A Chinese micro-nano quantum satellite has entered its planned orbit and is now operational, the University of Science and Technology of China (USTC), one of its developers, said on Thursday.
The low-orbit satellite was designed to conduct real-time quantum key distribution experiments between the satellite and ground station, and to carry out technical verification.
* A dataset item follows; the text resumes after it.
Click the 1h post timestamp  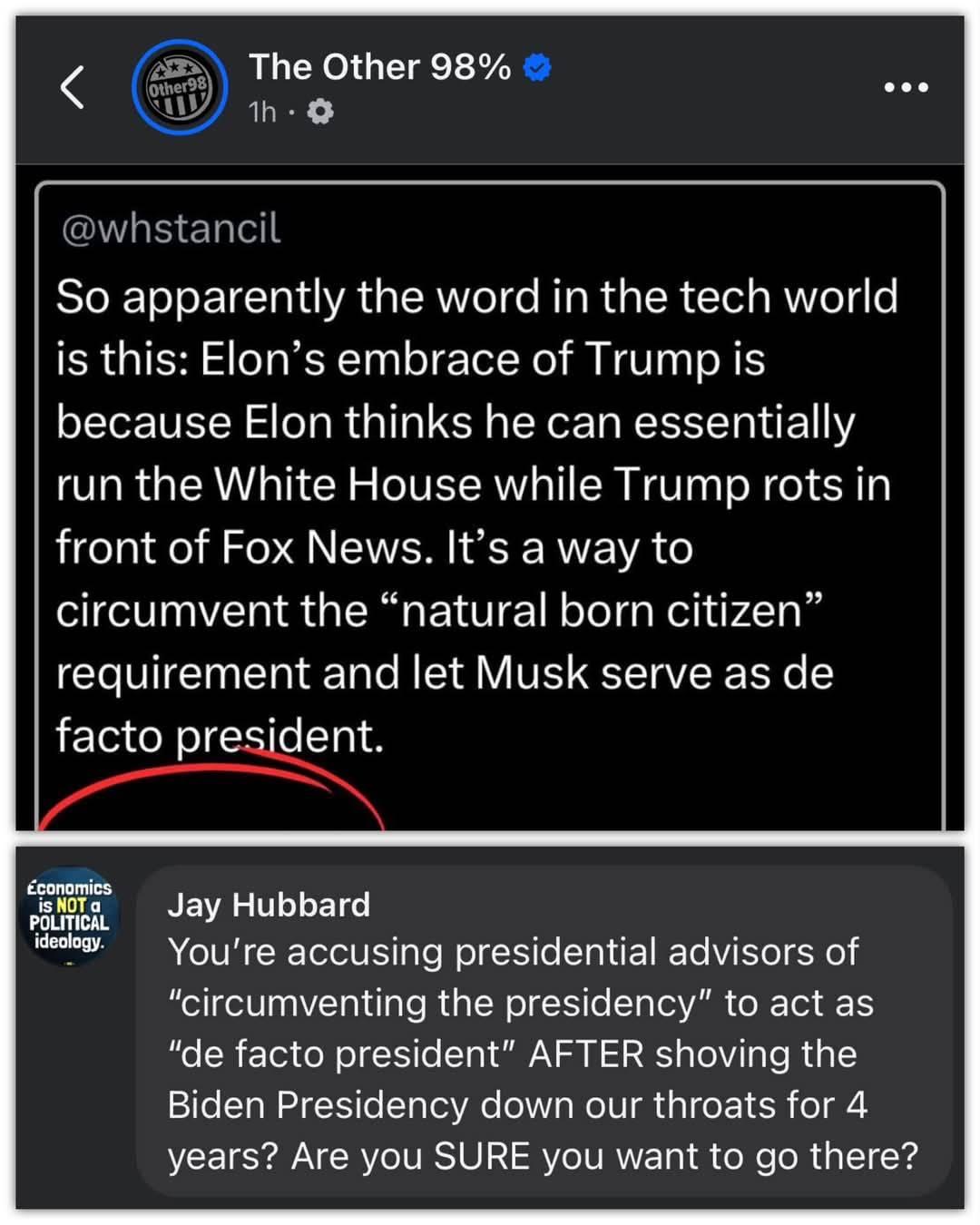(x=261, y=112)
It was launched atop a Lijian-1 carrier rocket from the Jiuquan Satellite Launch Center in northwest China on Wednesday.
The new micro-nano satellite's weight is about one-sixth the weight of the world's first quantum satellite, the Chinese satellite Micius, which weighs more than 600 kilograms, according to the USTC.
The university said that, based on the quantum technology first seen in Micius, it is clear that more low-cost quantum satellites are needed to realize an efficient, practical and global quantum communication network that can meet the increasing user demand.
The new satellite was jointly developed by Chinese universities and institutions such as the USTC, the Chinese Academy of Sciences and the Jinan Institute of Quantum Technology.
Its launch and in-orbit operations are expected to aid the country's quantum communication development and promote the improvement of national information security. (Xinhua)
A Lijian-1 carrier rocket carrying six new satellites blasts off from the Jiuquan Satellite Launch Center in northwest China, July 27, 2022. (Photo by Wang Jiangbo/Xinhua)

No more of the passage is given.